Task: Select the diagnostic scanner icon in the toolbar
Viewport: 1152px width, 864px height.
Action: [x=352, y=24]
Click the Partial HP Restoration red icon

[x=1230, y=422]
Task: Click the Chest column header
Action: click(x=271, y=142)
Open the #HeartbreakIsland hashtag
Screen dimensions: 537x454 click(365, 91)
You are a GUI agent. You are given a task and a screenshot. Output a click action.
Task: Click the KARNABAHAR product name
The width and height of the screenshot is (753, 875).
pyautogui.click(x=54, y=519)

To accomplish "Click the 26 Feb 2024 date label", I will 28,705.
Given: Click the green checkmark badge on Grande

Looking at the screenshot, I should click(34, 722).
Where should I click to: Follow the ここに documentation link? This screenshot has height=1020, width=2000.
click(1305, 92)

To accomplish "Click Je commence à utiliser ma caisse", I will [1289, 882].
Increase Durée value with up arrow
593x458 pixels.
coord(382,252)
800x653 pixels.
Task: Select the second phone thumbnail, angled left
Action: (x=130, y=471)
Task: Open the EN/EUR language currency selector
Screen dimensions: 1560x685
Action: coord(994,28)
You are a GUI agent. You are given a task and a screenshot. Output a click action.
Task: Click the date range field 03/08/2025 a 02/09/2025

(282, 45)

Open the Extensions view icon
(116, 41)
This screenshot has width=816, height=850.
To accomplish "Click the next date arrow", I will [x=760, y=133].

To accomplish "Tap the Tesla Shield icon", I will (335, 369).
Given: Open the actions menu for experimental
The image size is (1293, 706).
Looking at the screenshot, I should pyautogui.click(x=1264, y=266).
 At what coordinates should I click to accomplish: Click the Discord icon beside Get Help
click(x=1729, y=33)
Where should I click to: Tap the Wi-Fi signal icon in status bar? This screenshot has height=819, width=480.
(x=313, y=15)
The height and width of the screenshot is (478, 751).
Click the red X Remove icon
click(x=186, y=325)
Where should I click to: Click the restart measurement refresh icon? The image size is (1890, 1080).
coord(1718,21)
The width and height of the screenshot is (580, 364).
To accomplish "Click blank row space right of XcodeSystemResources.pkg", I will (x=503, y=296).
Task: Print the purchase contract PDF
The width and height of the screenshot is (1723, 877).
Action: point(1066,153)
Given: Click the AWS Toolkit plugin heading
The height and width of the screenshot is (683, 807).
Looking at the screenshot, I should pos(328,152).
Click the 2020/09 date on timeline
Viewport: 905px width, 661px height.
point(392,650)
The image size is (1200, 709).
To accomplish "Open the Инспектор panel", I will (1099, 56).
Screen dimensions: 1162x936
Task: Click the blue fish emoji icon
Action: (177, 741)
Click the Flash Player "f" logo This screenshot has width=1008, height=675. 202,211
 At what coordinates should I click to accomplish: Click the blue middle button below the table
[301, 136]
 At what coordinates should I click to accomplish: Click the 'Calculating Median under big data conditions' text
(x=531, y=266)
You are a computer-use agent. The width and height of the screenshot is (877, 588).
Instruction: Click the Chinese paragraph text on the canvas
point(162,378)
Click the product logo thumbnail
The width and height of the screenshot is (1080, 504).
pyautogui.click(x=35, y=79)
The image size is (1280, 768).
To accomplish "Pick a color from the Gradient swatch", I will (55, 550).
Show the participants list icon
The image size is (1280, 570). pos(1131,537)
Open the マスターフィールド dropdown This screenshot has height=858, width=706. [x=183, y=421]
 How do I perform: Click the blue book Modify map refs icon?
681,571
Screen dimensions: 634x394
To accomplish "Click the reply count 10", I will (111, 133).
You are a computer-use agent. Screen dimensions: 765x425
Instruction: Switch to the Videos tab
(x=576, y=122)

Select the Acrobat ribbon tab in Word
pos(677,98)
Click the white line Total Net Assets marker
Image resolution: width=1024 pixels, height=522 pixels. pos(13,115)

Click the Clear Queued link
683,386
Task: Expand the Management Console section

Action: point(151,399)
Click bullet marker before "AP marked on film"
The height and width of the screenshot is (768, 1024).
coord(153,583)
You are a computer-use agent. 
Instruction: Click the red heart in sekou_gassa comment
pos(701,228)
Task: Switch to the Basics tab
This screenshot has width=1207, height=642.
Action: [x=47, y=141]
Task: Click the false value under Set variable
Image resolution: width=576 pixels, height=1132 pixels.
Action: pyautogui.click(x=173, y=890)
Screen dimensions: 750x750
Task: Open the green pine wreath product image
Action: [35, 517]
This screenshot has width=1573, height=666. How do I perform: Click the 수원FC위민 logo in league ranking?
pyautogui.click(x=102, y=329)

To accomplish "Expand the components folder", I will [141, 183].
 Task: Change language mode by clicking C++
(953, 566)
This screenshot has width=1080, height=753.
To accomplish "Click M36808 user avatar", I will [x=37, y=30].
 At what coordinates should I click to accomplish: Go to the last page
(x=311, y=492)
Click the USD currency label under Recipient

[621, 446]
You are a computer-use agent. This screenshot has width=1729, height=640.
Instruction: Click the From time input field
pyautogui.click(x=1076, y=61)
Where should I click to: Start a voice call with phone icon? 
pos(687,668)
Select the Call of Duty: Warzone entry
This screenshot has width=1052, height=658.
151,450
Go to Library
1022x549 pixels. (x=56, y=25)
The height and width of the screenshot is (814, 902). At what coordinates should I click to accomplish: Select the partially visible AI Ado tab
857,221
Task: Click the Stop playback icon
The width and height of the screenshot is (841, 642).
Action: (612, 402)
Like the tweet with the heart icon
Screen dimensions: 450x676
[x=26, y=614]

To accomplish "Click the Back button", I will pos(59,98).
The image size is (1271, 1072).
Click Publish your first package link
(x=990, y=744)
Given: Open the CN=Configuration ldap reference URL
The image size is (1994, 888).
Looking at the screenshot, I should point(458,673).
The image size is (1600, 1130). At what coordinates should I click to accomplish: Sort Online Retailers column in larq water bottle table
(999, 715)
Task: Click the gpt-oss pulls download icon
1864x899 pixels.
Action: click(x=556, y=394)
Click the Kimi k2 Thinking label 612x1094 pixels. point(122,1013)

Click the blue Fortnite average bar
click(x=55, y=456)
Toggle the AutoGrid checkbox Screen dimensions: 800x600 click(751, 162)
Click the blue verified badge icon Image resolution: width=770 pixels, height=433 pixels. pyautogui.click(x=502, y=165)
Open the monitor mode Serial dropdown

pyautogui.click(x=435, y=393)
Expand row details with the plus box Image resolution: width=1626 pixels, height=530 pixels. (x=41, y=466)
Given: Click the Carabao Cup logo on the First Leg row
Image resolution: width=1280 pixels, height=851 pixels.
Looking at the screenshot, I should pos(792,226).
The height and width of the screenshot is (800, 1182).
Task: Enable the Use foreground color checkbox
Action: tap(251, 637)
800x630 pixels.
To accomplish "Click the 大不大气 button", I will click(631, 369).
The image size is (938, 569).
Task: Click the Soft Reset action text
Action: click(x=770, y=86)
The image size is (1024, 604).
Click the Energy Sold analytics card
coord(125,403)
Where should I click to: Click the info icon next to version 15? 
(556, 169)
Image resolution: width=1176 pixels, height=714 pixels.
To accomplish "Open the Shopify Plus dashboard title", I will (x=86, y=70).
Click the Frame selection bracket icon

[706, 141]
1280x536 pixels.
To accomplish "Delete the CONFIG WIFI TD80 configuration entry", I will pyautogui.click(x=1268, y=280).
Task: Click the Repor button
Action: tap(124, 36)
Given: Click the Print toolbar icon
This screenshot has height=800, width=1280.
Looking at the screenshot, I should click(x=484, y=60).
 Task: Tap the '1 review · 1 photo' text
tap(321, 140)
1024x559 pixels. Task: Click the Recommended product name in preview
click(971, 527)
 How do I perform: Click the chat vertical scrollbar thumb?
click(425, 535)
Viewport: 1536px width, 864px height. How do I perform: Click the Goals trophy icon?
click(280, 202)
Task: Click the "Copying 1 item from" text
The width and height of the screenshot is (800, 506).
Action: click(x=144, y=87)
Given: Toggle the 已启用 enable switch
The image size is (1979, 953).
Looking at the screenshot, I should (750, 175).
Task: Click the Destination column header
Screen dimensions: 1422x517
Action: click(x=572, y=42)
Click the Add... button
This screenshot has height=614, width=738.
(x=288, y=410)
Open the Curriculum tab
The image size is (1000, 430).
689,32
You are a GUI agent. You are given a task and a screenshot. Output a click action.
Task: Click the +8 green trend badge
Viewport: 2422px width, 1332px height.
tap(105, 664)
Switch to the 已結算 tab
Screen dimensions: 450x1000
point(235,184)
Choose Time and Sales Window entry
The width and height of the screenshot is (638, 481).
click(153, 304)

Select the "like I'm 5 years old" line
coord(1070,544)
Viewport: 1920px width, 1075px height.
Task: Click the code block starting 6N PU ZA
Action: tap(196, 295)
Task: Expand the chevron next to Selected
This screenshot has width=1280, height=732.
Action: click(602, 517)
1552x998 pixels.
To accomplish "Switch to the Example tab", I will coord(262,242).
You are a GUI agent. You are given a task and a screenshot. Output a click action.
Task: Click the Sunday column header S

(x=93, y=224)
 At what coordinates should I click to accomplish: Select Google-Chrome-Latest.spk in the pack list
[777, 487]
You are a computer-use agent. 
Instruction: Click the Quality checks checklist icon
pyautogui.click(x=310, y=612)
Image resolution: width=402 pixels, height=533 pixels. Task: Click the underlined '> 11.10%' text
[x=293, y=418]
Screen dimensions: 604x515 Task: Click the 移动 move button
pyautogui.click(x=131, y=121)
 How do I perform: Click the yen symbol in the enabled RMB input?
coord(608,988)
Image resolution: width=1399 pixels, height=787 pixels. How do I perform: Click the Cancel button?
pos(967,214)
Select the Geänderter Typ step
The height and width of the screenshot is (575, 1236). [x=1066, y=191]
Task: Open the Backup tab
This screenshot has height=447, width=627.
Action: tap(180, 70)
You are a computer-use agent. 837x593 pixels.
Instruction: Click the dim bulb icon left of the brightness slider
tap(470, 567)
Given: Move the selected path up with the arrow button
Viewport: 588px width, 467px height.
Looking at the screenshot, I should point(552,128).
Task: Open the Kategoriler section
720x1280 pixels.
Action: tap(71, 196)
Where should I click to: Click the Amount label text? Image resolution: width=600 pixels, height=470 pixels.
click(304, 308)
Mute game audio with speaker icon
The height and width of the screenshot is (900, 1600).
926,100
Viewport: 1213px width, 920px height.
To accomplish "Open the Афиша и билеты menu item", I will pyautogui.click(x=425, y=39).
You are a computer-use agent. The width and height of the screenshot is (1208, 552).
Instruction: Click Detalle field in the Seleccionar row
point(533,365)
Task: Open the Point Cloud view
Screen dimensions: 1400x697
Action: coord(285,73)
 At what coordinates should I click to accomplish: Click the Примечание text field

- **YOUR TASK**
Only the lines above starting with the one with "Go to Library" and going through the one with "Task: Click the Stop playback icon" are to be copied, word for word and with both ends kept.

- **EXERCISE ANSWER**
Go to Library
1022x549 pixels. (x=56, y=25)
The height and width of the screenshot is (814, 902). At what coordinates should I click to accomplish: Select the partially visible AI Ado tab
857,221
Task: Click the Stop playback icon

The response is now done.